_WHAT IS ASKED_:
Format the entries below as a numbered list, one line per item, leaving out any blank lines.

_TASK INPUTS_:

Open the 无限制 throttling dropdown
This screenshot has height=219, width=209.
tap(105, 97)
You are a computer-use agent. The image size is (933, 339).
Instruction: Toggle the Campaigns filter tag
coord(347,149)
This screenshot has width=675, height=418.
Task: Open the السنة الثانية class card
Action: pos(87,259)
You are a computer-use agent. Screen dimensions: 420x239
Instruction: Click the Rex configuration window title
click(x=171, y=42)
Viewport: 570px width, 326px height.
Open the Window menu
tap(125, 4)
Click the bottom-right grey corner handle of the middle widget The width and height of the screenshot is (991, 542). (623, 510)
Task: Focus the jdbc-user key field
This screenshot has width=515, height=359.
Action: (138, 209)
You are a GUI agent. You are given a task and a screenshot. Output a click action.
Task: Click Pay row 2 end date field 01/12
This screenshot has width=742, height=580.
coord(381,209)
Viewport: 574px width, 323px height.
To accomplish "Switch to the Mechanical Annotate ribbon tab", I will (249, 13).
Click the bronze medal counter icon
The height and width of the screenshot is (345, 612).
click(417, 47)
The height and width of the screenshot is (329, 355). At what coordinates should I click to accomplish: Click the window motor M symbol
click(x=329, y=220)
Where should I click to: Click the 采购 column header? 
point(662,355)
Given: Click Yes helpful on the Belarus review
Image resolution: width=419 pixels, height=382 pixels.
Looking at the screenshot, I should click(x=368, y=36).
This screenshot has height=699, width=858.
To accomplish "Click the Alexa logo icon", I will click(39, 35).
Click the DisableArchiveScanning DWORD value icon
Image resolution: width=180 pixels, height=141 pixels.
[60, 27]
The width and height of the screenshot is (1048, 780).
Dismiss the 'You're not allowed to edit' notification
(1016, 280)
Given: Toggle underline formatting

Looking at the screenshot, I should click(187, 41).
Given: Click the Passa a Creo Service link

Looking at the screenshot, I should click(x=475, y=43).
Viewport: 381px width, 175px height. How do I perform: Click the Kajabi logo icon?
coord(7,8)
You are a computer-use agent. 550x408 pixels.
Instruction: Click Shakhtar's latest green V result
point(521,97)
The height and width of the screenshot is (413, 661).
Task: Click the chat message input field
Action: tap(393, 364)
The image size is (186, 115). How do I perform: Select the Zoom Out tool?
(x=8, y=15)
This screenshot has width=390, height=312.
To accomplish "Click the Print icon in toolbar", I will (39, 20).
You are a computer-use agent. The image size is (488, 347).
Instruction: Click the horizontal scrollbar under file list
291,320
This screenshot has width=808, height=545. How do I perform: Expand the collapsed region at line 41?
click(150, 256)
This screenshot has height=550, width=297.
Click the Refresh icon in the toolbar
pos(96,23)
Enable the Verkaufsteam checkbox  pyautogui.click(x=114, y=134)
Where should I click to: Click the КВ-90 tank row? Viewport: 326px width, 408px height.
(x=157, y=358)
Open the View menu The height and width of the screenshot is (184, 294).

_RESULT OF THIS EXERCISE_:
1. Open the 无限制 throttling dropdown
2. This screenshot has height=219, width=209.
3. tap(105, 97)
4. You are a computer-use agent. The image size is (933, 339).
5. Instruction: Toggle the Campaigns filter tag
6. coord(347,149)
7. This screenshot has width=675, height=418.
8. Task: Open the السنة الثانية class card
9. Action: pos(87,259)
10. You are a computer-use agent. Screen dimensions: 420x239
11. Instruction: Click the Rex configuration window title
12. click(x=171, y=42)
13. Viewport: 570px width, 326px height.
14. Open the Window menu
15. tap(125, 4)
16. Click the bottom-right grey corner handle of the middle widget The width and height of the screenshot is (991, 542). (623, 510)
17. Task: Focus the jdbc-user key field
18. This screenshot has width=515, height=359.
19. Action: (138, 209)
20. You are a GUI agent. You are given a task and a screenshot. Output a click action.
21. Task: Click Pay row 2 end date field 01/12
22. This screenshot has width=742, height=580.
23. coord(381,209)
24. Viewport: 574px width, 323px height.
25. To accomplish "Switch to the Mechanical Annotate ribbon tab", I will (249, 13).
26. Click the bronze medal counter icon
27. The height and width of the screenshot is (345, 612).
28. click(417, 47)
29. The height and width of the screenshot is (329, 355). At what coordinates should I click to accomplish: Click the window motor M symbol
30. click(x=329, y=220)
31. Where should I click to: Click the 采购 column header? 
32. point(662,355)
33. Given: Click Yes helpful on the Belarus review
34. Image resolution: width=419 pixels, height=382 pixels.
35. Looking at the screenshot, I should click(x=368, y=36).
36. This screenshot has height=699, width=858.
37. To accomplish "Click the Alexa logo icon", I will click(39, 35).
38. Click the DisableArchiveScanning DWORD value icon
39. Image resolution: width=180 pixels, height=141 pixels.
40. [60, 27]
41. The width and height of the screenshot is (1048, 780).
42. Dismiss the 'You're not allowed to edit' notification
43. (1016, 280)
44. Given: Toggle underline formatting
45. Looking at the screenshot, I should click(187, 41).
46. Given: Click the Passa a Creo Service link
47. Looking at the screenshot, I should click(x=475, y=43).
48. Viewport: 381px width, 175px height. How do I perform: Click the Kajabi logo icon?
49. coord(7,8)
50. You are a computer-use agent. 550x408 pixels.
51. Instruction: Click Shakhtar's latest green V result
52. point(521,97)
53. The height and width of the screenshot is (413, 661).
54. Task: Click the chat message input field
55. Action: tap(393, 364)
56. The image size is (186, 115). How do I perform: Select the Zoom Out tool?
57. (x=8, y=15)
58. This screenshot has width=390, height=312.
59. To accomplish "Click the Print icon in toolbar", I will (39, 20).
60. You are a computer-use agent. The image size is (488, 347).
61. Instruction: Click the horizontal scrollbar under file list
62. 291,320
63. This screenshot has width=808, height=545. How do I perform: Expand the collapsed region at line 41?
64. click(150, 256)
65. This screenshot has height=550, width=297.
66. Click the Refresh icon in the toolbar
67. pos(96,23)
68. Enable the Verkaufsteam checkbox  pyautogui.click(x=114, y=134)
69. Where should I click to: Click the КВ-90 tank row? Viewport: 326px width, 408px height.
70. (x=157, y=358)
71. Open the View menu The height and width of the screenshot is (184, 294).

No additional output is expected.